“Sim City 3D”
About the work
A few years back, the philosopher Nick Bostrom made the case that we're living in a simulation. The argument runs like this: if we assume there are countless civilisations out there in the cosmos, and that several of them are running simulations of worlds with self-aware beings, then there must be far more simulated universes than real ones — because there can only be one real universe, while there can be countless simulated ones, each of which can spin up new simulations of its own. And if that's true, the odds that we happen to be sitting in the real one are vanishingly small. Our beloved astrophysicist and science communicator Neil deGrasse Tyson, for one, reckons the probability is overwhelming that we're inside one of the simulations.
But the idea that we're living in a simulation is nothing new. Nearly two and a half thousand years ago, Plato turned the thought over and gave us the allegory of the cave. In the story, people sit chained together with their backs to a fire. Their entire world is the shadows the fire throws, dancing on the cave wall. But one day, one of them breaks free of his chains and walks out of the cave and into the world. Out there he sees reality for what it truly is, and he hurries back to tell the others — who don't believe a word of it, and stay put in the cave.
And it isn't only us in the West who've doubted reality. The Chinese philosopher Zhuangzi, who lived around the same time as Plato, dreamt one night that he was a butterfly — and when he woke, he couldn't be sure whether he was a butterfly dreaming he was a man, or the other way round.
For this visualisation of a simulated world, we took the Monopoly board as our starting point — a metaphor for just how unfair this simulation really is. Because we aren't born onto an empty board. People have been playing Monopoly for thousands of years, so every property is already taken, and there are houses and hotels everywhere. Some are born with a head start and a silver spoon, inheriting a house or a whole hotel. Others get a far harder start — a mother lost to drugs, or some other great weight to carry through life.
In Norway we're lucky to have high social mobility — that is, a decent chance of climbing up through the socioeconomic layers if you're born in the bottom ones, and the reverse too. A sharp contrast to places like the US, India or Dubai, where you're more or less locked into the layer you were born into.
But to climb, you have to play the game cleverly. You have to know which rules are in force. Some are written down, like the ones in the Bible or Norwegian law; others are unwritten, like which tasks at work you actually have to do and which you can safely not give a damn about. The written ones can send you straight to hell or land you in prison — and there are enormous differences in how likely a conviction is. If you were born good-looking, say, your odds of ending up behind bars are far lower than if you weren't. And if you're a Black man in the US, the odds are one in three that you'll be locked up at some point in your life. For a Latino it's one in six; for a white man, one in twenty.
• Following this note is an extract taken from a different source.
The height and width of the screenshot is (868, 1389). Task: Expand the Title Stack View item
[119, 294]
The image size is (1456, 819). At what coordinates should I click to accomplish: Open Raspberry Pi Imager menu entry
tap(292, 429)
And if you ever do get caught by the police — for pulling off a break-in with a friend, say — there's a worked-out strategy for landing the smallest possible sentence, and that strategy turns out to explain a great deal about the behaviour of both people and animals. In game theory, there's a famous experiment called the "prisoner's dilemma." It asks for the best strategy when you and your friend are hauled in, put in separate interrogation rooms, and each asked to rat the other out. There are four possible outcomes. Both of you snitch: you each get three years. Both keep quiet: you each get one year. But if one of you snitches while the other stays silent, the snitch walks free and the other gets five years on bread and water. When you've no idea what your friend is doing — or how good a friend they really are — the maths says snitch, because that gives you the best shot at the least time inside. But play this game a few hundred times over, and a very different tactic pulls ahead as the clear winner.
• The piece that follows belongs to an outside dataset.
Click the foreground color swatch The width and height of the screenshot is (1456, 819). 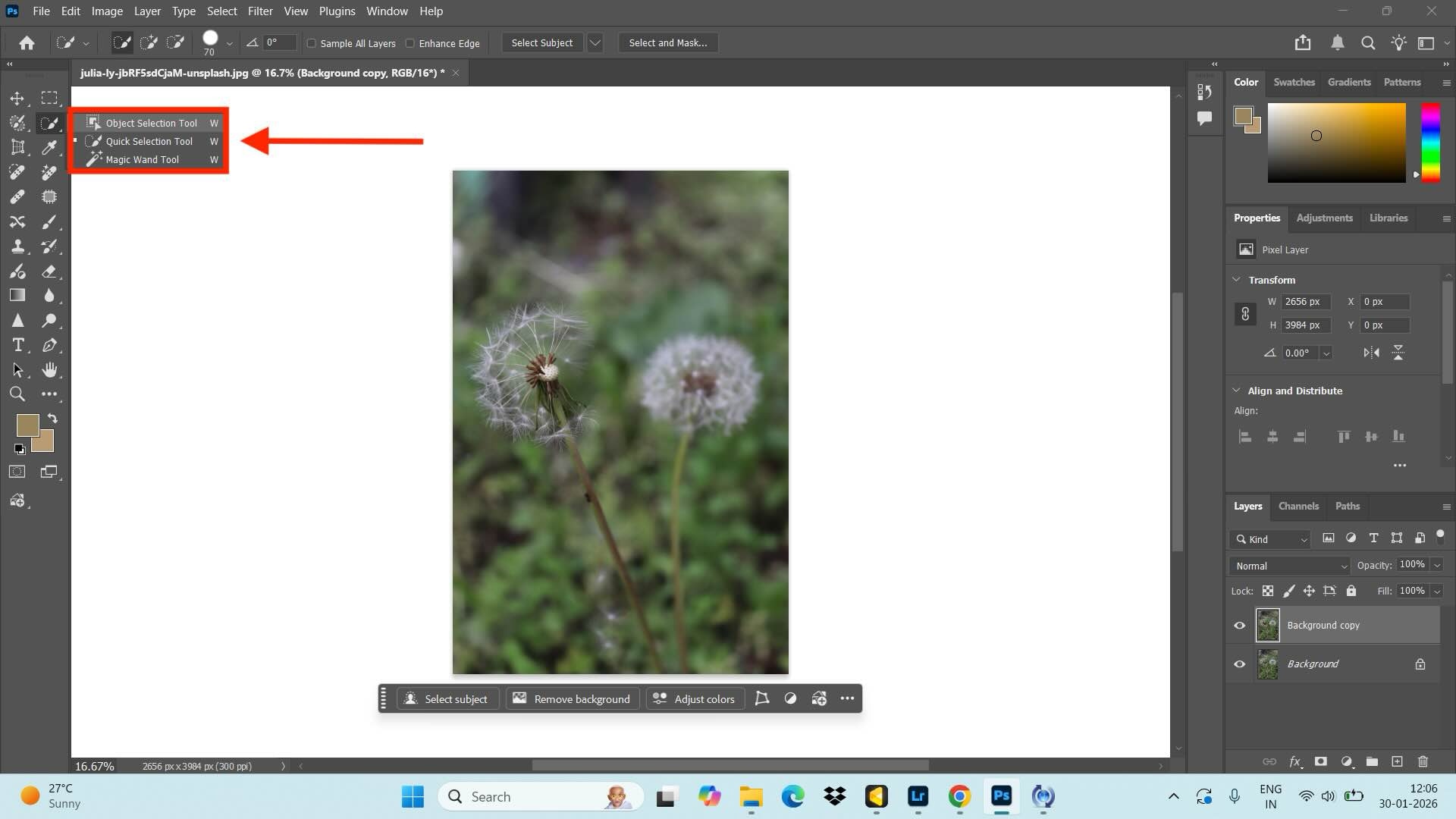coord(29,425)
To find the best strategy, maths professor Steven Strogatz at Cornell University built a simulated tournament. He invited mathematicians and other game theorists to design different strategies, then pitted them against one another in a simulation. The strongest strategies are the ones that start out by keeping quiet, but snitch if the other player snitched on them the round before. And the very best strategy adds a 10% forgiveness rate — one time in ten it declines to snitch back, even though the other player betrayed it last round. This carries over powerfully to the "real" world, and it's one of the reasons I think people are kinder in small places than in big cities: they're simply playing the prisoner's dilemma more often with the same people, and so they've far more to gain from being good to one another.
So what's the goal in this game we're all playing? Is it money and property, like in Monopoly? Is it love, self-realisation, or reaching God in the kingdom of heaven? Whatever your "mission" happens to be, one thing above all raises your odds of pulling it off: information. Know your partner's love language, and you improve the chances your relationship works. Have an inside tip, and you can clean up on the stock market. Know your own strengths and weaknesses, and you can go far by playing to them. And if you know the Bible by heart, well — God's going to be damn impressed.
But do you actually have any control over your own life in this simulated game? How can you know you're the "main character," and not just a bit-part in someone else's story? And how can you know you're not simply an AI dreaming she's Plato, dreaming he's a butterfly, dreaming it's you?
Either way, you've got to play the cards you were dealt as best you can — and if you buy this picture, you'll be holding some damn good cards.